Ransom (29 page)

Read Ransom Online

Authors: Grace Livingston Hill

So Rannie, in a good warm overcoat and sweater underneath it, was put into an automobile and driven swiftly to a field where rested a splendid plane, into which to his great delight they hurried him. The entire village of Salter was assembled to see them start, and as the great bird lifted itself from the earth, a sober cheer arose from the village throats as the plane moved on into the sky and then quickly away out of sight.

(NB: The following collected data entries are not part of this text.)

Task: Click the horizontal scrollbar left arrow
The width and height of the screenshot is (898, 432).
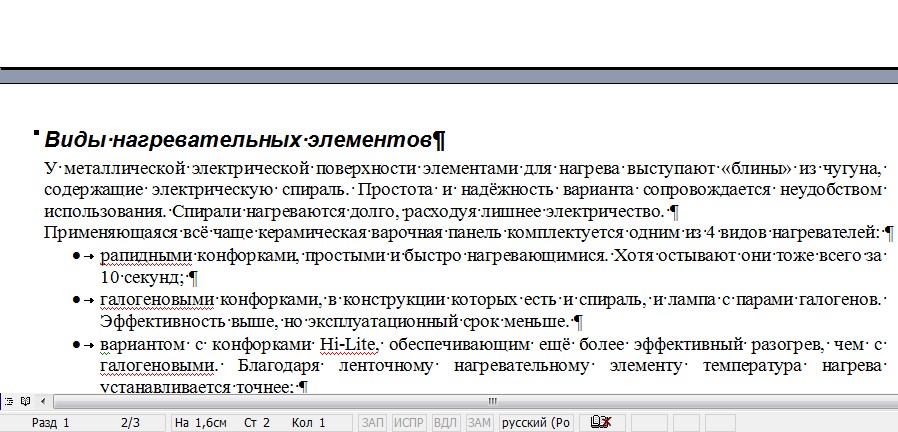Action: (41, 401)
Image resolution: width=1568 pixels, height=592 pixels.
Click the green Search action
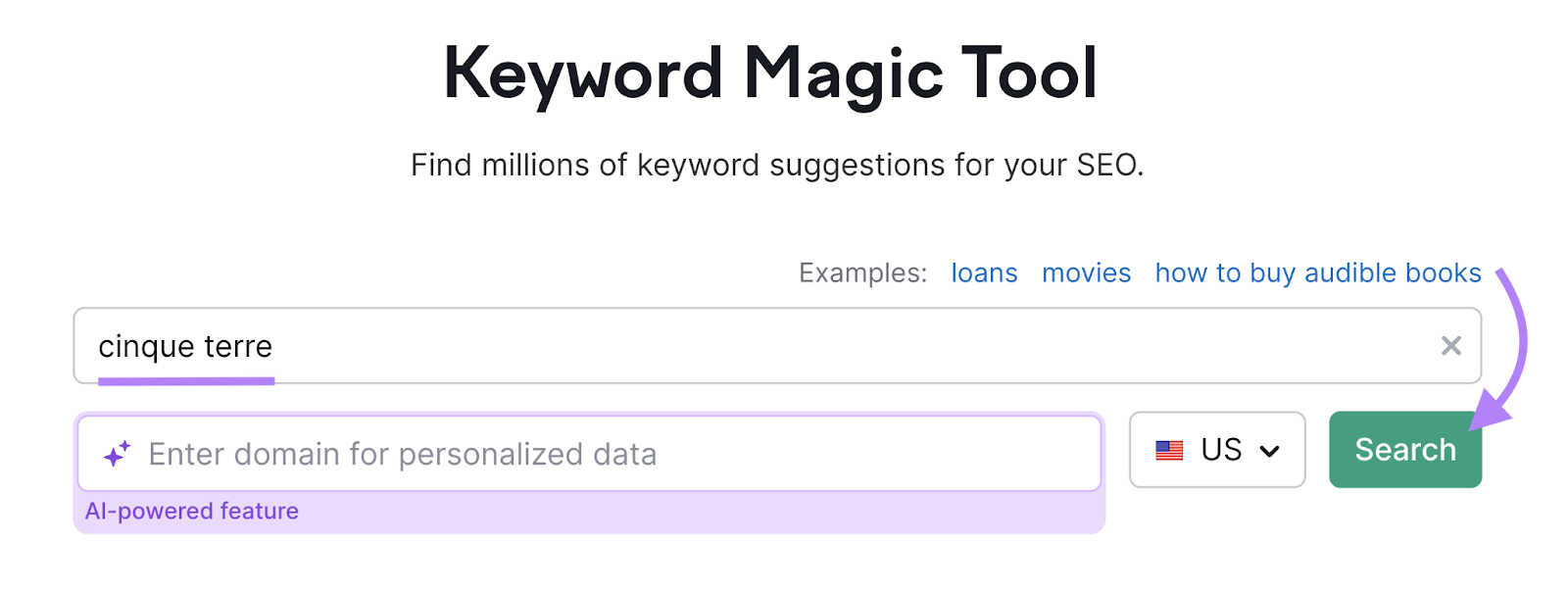(x=1404, y=450)
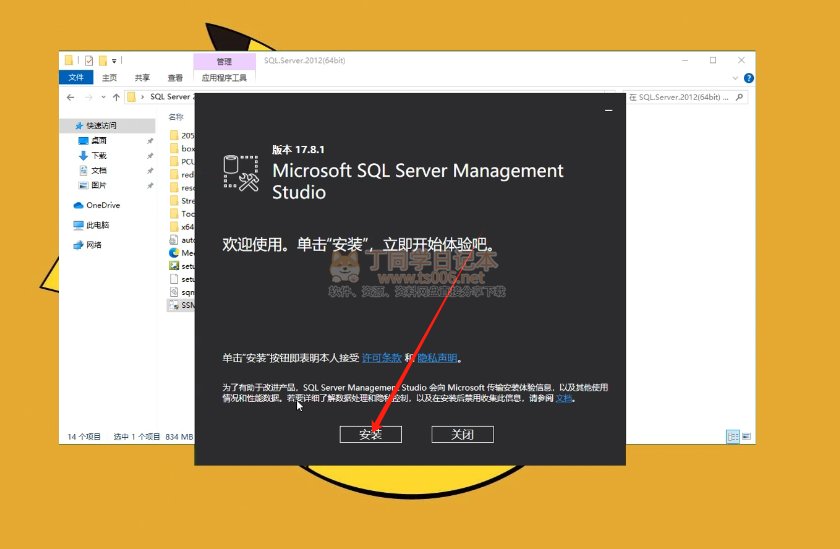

One thing that Rannie could not understand was that Philip, instead of burning up the old suit that he had worn during captivity, had carefully done it up and sent it parcel post to police headquarters to be used as evidence in the search. And the gun that Rannie had been so proud to own because it had been left by Bud, they took away and wrapped carefully for further examination.

They sailed away into the blue sky that was so clear and wonderful, and within just a few minutes, it seemed to Rannie, there they were circling over his own mountain and looking directly down upon the roof of the little log cabin where he had been held prisoner for so many long days and nights.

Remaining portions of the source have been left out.